В половине четвёртого я встал. Серафим проводил меня до двери ризницы.
— Павел Андреевич. До пятницы. Если Вам что-то понадобится из того, что мы сегодня говорили — приходите.
— Спасибо, отец Серафим. До пятницы.
Я вышел через северный придел, прошёл через собор, вышел на Соборную. На улице была мягкая майская погода — облачно, без дождя, с лёгким ветром. Грачи у тополя за собором кричали ровно, как они кричат в мае, когда у них уже всё устроено.
Я шёл к управе и думал.
Серафим был прав в каждой своей реплике. Манифест давал новую рамку. В новой рамке моя работа продолжалась. Церковь становилась институциональным союзником сильнее.
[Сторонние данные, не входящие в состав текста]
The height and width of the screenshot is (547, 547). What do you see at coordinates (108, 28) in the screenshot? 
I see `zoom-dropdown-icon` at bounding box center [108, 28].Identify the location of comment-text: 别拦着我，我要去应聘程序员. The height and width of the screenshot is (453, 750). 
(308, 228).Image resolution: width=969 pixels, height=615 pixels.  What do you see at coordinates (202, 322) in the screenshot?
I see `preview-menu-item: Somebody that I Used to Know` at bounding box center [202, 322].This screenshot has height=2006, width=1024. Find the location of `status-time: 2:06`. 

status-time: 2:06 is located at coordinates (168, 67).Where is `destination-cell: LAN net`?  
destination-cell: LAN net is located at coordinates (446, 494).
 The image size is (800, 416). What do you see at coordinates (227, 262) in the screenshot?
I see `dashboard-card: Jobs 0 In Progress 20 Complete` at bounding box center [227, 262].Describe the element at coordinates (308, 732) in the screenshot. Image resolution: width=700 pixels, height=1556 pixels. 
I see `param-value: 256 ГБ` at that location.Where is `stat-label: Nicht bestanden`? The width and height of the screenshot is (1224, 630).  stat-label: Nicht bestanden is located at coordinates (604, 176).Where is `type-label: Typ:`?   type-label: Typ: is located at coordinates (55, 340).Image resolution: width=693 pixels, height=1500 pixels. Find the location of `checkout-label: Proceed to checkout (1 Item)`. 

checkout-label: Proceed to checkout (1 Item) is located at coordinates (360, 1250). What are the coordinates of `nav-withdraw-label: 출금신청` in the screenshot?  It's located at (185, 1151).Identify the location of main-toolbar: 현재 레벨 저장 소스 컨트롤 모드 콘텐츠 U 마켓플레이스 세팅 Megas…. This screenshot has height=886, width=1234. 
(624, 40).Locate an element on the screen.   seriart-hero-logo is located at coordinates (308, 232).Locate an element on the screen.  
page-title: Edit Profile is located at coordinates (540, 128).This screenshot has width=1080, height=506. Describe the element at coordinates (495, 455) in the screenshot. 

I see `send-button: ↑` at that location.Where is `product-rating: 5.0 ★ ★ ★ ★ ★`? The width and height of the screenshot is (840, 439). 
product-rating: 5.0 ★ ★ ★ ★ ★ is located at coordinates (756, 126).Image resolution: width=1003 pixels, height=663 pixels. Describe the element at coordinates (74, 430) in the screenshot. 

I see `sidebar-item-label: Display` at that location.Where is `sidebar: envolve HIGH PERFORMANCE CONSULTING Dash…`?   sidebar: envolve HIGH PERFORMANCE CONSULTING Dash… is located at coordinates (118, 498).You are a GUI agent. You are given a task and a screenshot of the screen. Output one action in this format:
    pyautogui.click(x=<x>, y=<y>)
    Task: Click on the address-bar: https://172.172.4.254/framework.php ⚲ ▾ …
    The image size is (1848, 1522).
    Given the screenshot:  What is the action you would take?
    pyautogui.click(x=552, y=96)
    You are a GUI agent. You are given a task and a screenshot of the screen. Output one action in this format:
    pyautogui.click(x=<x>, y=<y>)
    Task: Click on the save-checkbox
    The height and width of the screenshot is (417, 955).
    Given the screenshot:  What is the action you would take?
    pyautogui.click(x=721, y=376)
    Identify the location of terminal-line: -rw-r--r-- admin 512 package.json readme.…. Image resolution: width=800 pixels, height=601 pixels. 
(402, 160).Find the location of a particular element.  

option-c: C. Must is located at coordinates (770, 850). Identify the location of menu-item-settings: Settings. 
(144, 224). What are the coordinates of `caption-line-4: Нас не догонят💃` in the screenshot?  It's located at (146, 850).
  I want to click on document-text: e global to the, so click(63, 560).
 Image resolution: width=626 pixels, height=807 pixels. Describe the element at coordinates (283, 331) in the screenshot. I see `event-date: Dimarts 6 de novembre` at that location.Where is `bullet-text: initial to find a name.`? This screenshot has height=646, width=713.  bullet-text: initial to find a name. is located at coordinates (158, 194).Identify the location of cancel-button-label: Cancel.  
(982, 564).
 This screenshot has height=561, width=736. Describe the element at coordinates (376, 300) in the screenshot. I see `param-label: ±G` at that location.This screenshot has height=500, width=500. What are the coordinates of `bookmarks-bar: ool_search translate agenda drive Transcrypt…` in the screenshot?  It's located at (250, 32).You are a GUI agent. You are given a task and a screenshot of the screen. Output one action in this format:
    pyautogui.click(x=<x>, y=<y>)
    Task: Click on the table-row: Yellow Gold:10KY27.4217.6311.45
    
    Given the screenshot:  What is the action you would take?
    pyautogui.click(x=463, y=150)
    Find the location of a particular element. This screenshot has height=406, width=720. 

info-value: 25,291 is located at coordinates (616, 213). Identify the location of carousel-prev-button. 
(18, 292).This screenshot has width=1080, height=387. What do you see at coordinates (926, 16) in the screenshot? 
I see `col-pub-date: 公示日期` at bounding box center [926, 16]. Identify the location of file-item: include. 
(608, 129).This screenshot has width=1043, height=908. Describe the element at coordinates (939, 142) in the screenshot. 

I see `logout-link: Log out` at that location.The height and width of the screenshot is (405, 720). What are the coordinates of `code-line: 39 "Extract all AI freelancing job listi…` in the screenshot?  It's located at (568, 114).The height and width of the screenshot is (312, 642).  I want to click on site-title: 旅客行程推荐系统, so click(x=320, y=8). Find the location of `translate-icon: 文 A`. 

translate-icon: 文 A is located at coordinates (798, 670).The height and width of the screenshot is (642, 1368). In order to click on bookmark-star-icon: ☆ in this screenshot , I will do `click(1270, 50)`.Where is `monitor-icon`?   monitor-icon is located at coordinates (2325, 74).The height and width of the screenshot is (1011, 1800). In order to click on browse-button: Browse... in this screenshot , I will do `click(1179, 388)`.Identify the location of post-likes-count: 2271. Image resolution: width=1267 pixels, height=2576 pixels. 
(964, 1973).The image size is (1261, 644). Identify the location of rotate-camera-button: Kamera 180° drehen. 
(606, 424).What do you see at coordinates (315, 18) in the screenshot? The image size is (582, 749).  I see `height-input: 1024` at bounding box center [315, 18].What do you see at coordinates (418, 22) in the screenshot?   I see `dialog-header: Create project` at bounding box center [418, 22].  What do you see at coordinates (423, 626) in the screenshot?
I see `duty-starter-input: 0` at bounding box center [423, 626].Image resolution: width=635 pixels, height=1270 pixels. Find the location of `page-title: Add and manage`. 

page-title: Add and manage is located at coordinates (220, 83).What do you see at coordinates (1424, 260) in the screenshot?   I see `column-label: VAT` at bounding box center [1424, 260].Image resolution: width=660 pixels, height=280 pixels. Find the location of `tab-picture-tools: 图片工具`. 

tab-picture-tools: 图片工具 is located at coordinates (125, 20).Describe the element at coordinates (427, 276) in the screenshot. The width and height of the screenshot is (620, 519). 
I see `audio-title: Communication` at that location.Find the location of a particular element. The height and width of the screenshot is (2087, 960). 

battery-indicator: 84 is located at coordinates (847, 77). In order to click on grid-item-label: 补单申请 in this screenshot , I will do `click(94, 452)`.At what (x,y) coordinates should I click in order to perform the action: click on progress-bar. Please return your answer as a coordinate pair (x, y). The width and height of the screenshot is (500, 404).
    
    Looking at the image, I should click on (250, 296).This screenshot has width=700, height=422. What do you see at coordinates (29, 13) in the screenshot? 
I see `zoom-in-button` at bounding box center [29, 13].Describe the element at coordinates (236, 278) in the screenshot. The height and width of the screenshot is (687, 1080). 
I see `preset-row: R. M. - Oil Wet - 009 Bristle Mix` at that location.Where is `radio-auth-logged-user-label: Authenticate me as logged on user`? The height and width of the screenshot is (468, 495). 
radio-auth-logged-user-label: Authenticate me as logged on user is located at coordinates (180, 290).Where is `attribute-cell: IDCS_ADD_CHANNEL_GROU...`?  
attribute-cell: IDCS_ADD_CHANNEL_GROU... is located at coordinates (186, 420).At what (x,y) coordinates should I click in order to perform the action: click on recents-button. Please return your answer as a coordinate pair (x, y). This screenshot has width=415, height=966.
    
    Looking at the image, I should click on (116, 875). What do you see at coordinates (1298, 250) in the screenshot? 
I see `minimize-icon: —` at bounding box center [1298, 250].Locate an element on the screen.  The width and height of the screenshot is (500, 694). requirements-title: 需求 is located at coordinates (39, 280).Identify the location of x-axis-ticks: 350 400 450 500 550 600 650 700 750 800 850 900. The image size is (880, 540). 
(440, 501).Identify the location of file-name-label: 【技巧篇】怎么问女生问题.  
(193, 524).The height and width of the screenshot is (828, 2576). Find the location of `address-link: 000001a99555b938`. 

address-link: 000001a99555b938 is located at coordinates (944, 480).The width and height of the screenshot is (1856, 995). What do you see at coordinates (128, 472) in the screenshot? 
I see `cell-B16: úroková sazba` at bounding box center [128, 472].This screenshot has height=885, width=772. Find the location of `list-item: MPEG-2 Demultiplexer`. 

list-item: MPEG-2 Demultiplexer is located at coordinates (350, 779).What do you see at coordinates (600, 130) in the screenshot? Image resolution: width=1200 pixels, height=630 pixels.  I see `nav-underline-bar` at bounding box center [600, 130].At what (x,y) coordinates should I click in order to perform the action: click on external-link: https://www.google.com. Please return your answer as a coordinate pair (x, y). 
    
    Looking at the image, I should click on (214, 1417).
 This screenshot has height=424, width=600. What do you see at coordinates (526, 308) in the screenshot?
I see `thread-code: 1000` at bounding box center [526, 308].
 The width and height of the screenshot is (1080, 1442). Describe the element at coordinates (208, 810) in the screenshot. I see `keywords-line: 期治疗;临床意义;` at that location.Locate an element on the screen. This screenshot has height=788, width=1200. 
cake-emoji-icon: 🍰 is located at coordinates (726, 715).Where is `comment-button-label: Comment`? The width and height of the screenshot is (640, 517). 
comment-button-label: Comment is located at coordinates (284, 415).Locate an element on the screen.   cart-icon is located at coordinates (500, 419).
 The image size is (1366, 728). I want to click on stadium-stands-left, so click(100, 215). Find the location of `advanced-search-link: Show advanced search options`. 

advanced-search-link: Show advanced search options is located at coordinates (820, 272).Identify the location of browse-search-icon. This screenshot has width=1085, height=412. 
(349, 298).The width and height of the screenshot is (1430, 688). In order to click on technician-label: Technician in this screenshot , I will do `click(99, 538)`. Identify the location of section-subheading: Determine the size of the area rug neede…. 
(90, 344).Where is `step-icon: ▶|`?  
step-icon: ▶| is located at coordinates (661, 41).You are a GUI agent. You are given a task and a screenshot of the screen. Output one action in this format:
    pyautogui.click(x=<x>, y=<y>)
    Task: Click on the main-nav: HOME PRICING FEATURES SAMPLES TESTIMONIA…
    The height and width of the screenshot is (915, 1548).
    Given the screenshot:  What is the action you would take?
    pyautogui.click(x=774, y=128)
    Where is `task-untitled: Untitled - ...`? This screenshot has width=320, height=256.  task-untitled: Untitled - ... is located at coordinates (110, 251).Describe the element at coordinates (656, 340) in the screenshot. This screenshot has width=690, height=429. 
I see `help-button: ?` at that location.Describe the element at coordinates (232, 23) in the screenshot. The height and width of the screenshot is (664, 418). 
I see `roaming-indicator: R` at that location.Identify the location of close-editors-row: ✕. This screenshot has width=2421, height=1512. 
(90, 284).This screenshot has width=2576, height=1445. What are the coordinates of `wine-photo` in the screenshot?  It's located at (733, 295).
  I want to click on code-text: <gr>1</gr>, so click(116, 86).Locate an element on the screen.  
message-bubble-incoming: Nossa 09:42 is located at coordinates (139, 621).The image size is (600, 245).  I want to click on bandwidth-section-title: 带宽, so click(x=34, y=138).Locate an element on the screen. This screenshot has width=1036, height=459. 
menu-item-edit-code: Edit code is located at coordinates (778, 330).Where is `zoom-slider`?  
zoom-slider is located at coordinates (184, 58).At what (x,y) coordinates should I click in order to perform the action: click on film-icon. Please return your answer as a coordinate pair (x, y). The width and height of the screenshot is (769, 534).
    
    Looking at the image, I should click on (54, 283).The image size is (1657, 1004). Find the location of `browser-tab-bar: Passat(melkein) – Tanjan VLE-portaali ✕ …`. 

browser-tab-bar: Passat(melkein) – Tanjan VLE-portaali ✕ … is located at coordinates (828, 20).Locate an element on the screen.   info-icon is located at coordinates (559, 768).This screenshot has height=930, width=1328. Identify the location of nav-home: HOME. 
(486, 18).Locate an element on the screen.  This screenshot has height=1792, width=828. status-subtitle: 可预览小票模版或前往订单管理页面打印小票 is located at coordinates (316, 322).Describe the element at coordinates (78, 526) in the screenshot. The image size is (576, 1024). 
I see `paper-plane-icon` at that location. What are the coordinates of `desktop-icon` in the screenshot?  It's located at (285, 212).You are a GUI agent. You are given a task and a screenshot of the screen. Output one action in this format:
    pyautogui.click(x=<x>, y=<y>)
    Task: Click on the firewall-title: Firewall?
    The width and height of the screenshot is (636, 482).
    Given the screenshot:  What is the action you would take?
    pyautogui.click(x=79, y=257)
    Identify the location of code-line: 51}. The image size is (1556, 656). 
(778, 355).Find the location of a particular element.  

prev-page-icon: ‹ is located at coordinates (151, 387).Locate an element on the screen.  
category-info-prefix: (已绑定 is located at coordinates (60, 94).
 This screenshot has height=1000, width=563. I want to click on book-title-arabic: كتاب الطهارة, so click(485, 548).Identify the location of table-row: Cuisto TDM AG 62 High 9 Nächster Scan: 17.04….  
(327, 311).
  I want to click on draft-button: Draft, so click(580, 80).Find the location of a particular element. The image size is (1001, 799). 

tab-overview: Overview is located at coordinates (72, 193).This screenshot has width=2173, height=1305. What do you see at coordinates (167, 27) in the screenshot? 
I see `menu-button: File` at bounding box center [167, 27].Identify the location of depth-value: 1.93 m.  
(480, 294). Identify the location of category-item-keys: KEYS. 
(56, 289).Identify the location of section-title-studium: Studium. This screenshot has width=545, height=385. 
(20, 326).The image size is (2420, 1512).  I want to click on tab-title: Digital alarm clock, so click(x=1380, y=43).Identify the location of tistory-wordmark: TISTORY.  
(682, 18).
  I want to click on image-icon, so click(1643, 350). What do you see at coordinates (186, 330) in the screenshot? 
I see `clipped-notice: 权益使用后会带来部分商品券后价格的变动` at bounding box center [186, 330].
Тон серафимовских проповедей оставался тем же, но в фоне появлялось чуть больше про работу и труд. Серафим в свою сорок-шестую рамку входил тише, а не громче — и это было для меня важнее любой фразы Манифеста.
Я пришёл в управу к четырём. Сычёв в приёмной — поднял глаза, без слов спросил.
— Серафим как обычно, Фёдор Игнатьич. Точен. Подписал нам копию аренды по школе. Передаёт привет Краснову.
Сычёв кивнул.
— Это, Павел Андреевич, хорошо.
— Это очень хорошо.
К пятнице шестому мая все политические шумы Манифеста в Бережанске улеглись.
Городской слух про Манифест проходил в основном через два канала. В нижнем городе — через жену Кутасова с её знакомыми и через мещан Заречной слободы. Там Манифест обсуждали с упрёками: «опять самодержавие, не дожили до конституции», «теперь земство притеснят», «школы для рабочих свернут». Преимущественно — без понимания текста, по слухам о слухах.
Через старообрядцев Морозкина — другой канал, и совсем другая интонация. Там Манифест приняли с одобрением: «государь обращается к корням», «возвращение к старине». Старообрядцы в этом году стали в Бережанске несколько активнее — после январского суда, в котором я через Морозкина показал, что старообрядческая община может выступить в общем городском деле как партнёр, а не как чужие. Манифест они трактовали в свою пользу.